D’un tratto ti accorgi che sei costretto a dare una risposta ai tuoi dubbi; risposta che esiste già dentro ma che a volte teniamo stretta per non farci male; può anche essere una risposta positiva che ti fa maturare nuove angolature e nuovi punti di vista ma viene difficile all’essere umano discostarsi dalle proprie certezze e sicurezze perchè è piu’ semplice vivere così che cercare il nuovo…il nuovo è sempre un mistero e ci fa paura, ma penso che spesso potrebbe anche essere una svolta verso il ritrovare se stessi o capire per la prima volta chi si è davvero!  Vivere tenendo dentro se modi di pensare,seppur differenti dalla massa, per paura di essere giudicati male, è negativo e me ne rendo sempre più conto sulla mia pelle perchè nel momento in cui decidi finalmente di mostrarti per ciò che sei, tutte le lame delle finzioni passate si conficcano nella pelle facendoti sentire il dolore per quel che è stato e che non potrà più essere e tutto cio’ perchè abbiamo finto; sicuramente la vita è un’esattrice ottima, non lascia niente senza cercare il conto e prima o poi devi pagare…pagare i rimorsi, pagare i pentimenti, pagare la maschera che ti sei regalato per sembrare uno a modo o uno dei tanti…pagherai…e si che pagherai!

Poi ti spogli e ti allontani dallo stadio finto che ti eri creato e ti accorgi di tantissime cose che ti sembravano insensate…chi pensavi fosse pazzo era più in senno di te, ti accorgi di essre stato circondato da tanta merda solo quando te ne allontani, perchè il tanfo ti aveva assuefatto e ti sembrava normale, poi respiri una boccata d’aria pulita e ti  accorgi che non era normale, anche se purtroppo un po’ di fetore ti rimane sempre accanto…c’è tanta merda che riesce a fingersi gioiello!

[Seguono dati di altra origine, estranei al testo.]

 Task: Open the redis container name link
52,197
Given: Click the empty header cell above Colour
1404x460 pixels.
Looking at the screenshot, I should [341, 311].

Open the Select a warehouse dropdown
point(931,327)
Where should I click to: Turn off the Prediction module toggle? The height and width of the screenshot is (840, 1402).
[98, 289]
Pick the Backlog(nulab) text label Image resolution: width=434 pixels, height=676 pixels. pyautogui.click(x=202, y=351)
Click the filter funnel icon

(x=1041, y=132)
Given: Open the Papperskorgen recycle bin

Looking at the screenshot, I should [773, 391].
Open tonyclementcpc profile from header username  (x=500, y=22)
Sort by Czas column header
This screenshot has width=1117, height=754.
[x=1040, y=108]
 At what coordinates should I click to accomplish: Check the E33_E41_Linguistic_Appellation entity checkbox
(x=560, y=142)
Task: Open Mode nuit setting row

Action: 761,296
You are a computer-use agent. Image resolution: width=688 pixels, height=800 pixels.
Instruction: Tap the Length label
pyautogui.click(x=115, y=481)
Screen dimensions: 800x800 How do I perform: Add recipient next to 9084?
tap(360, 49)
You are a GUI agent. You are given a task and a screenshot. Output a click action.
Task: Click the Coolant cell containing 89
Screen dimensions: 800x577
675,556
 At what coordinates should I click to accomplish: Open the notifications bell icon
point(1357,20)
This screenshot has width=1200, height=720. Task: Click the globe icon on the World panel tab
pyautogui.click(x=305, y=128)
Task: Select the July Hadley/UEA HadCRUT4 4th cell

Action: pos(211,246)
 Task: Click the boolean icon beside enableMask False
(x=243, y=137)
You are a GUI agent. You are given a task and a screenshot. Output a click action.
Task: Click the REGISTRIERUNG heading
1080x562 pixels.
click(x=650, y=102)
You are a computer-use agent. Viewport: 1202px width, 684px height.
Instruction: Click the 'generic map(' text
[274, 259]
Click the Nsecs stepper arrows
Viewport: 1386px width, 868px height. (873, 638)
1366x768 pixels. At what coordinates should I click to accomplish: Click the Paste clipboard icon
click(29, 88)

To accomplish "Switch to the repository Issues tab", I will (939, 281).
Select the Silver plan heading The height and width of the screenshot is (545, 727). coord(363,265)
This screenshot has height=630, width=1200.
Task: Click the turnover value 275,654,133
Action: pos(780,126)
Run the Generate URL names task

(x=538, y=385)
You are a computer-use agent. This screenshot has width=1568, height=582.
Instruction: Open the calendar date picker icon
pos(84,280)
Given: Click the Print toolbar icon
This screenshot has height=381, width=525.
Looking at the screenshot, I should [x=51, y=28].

Per un pò vivi come se fossi stato proiettato d’un tratto in una nuova dimensione, vedi molta gente spoglia dal costume e verace…riecheggiano tanti discorsi che prendono un senso che prima non avevano, vedi volti che disegnavi angelici prendere le sembianze di megere e arpie; cammini su un nuovo manto stradale, asfaltato di realtà, riempi buche con la pece, incontri ostacoli prima trasparenti ora materiali; è un bluff per molto tempo la vita, un bluff che costruiamo con le nostre stesse mani, perchè ci giudichiamo, perchè non vogliamo essere diversi…sono convinto che se riuscissimo a esternare con coraggio cio’ che veramente vorremmo, tutto sarebbe diverso; fingiamo, costretti da mura, parametri e regole insensate, fingiamo per non fare male ma poi la fiction finisce e il male si presenta di colpo…!

Ho capito che è meglio prendere un bel pugno allo stomaco perchè il dolore è atroce ma poi passa; se invece giorno dopo giorno mangiamo polvere,  si crea negli anni un muro che è difficile abbattere e che quando vuoi buttarlo giu’ il dolore è piu’ forte di un pugno!

Ho capito che voglio essere Io, perchè solo così chiunque ti circonda si sentirà libero di essere se stesso…ma ho anche capito che ci vuole  coraggio a guardare in faccia  chi ti sta di fronte e dirgli che la sua amicizia è stata una merda e chiedere scusa a chi invece hai sputtanato solo perchè quel muro lo stava tirando giù e tu non volevi!